そして、これらの投資は、「CSI Challenge」ビジネスコンペ形式にて投資家を巻き込みながら投資先を選んでいく手法をとっているとのこと。実際の事例として、2020年度に行われた「CSI Challenge」のファイナリストである6企業・団体をご紹介いただきました。(2020年度は、26カ国104社が応募)
(1)Du Anyam [インドネシア]
農村部の女性の貧困問題解決を目指すビジネス。農村部の女性たちが従来から制作をしていた手工芸品の質を向上させ、アプリを通じて顧客と農村部の女性たちを繋ぎ、販売及び生産管理のプラットフォームを構築することを目指す。
(2)Greenovator [ミャンマー]
国のGDPの3割を占める農業の、生産性向上に向けた専門家人材及びマーケットやマイクロファイナンス機関とのアクセスが不十分であるという課題解決を、モバイル普及が農村部においても進んでいるという強みを踏まえてモバイルアプリケーションによって目指す。

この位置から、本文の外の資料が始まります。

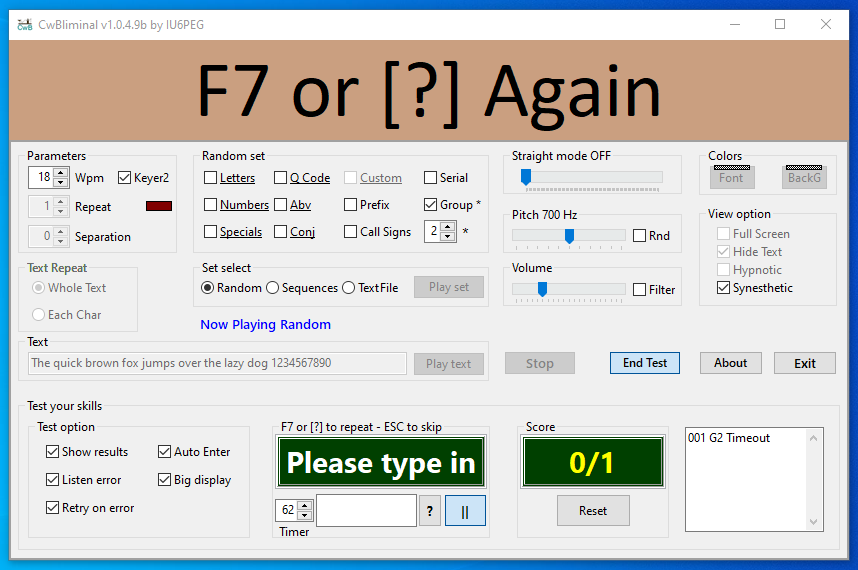Select the Sequences radio button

(3)Sirona Hygiene Private Limited [インド]
インドの女性が抱える衛生問題解決を目指す企業。立ったままトイレをすることが出来る商品や月経カップなどを展開している。
(4)Mosabi [シエラレオネ]
現地住民の金融リテラシーに課題を感じ創業。オンライン金融教育サービスを展開。さらには、利用ユーザーと金融機関を繋ぎ、信用評価を支援すること金融機関とのアクセスを円滑化する取り組みも行っている。
(5)Janitri Innovations Private Limited [インド]

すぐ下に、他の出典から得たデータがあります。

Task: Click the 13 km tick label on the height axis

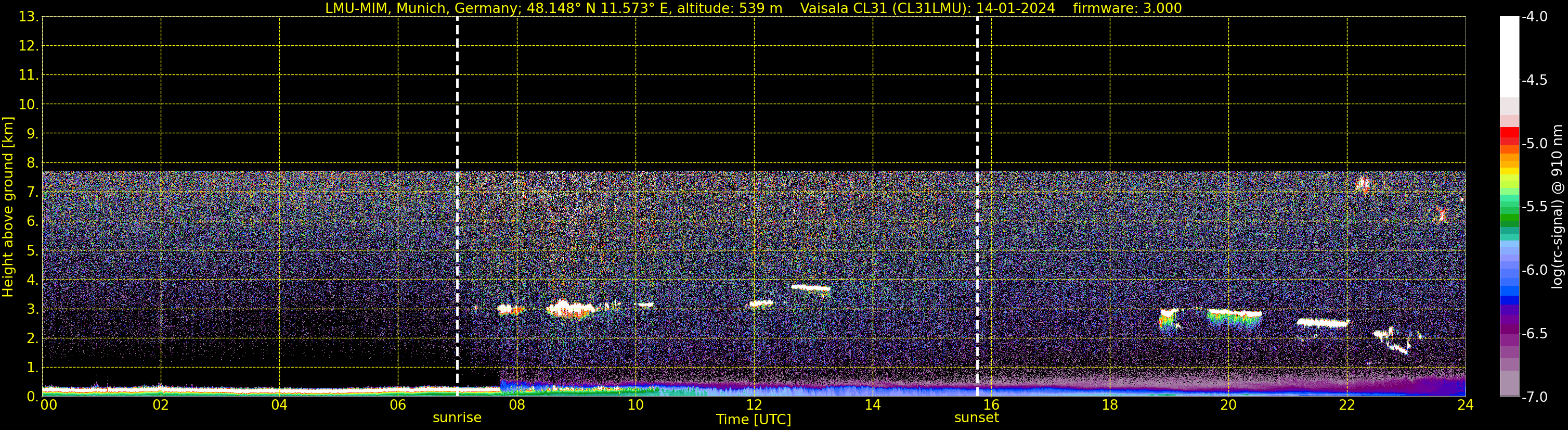Action: [x=28, y=17]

医療領域でのイノベーションを模索する企業。具体的には、妊婦の健康状態を遠隔診療するための商品を開発。医療機関に向けて提供をしている。
(6)GGateway for Outsourcing Information Technology [パレスチナガザ地区]
同国内の複雑な情勢により、若者の就労が難しい状況となっているという課題解決を目指す企業。同地区の若者に対して、ITスキルの教育から職業機会の提供まで一気通貫で行っている。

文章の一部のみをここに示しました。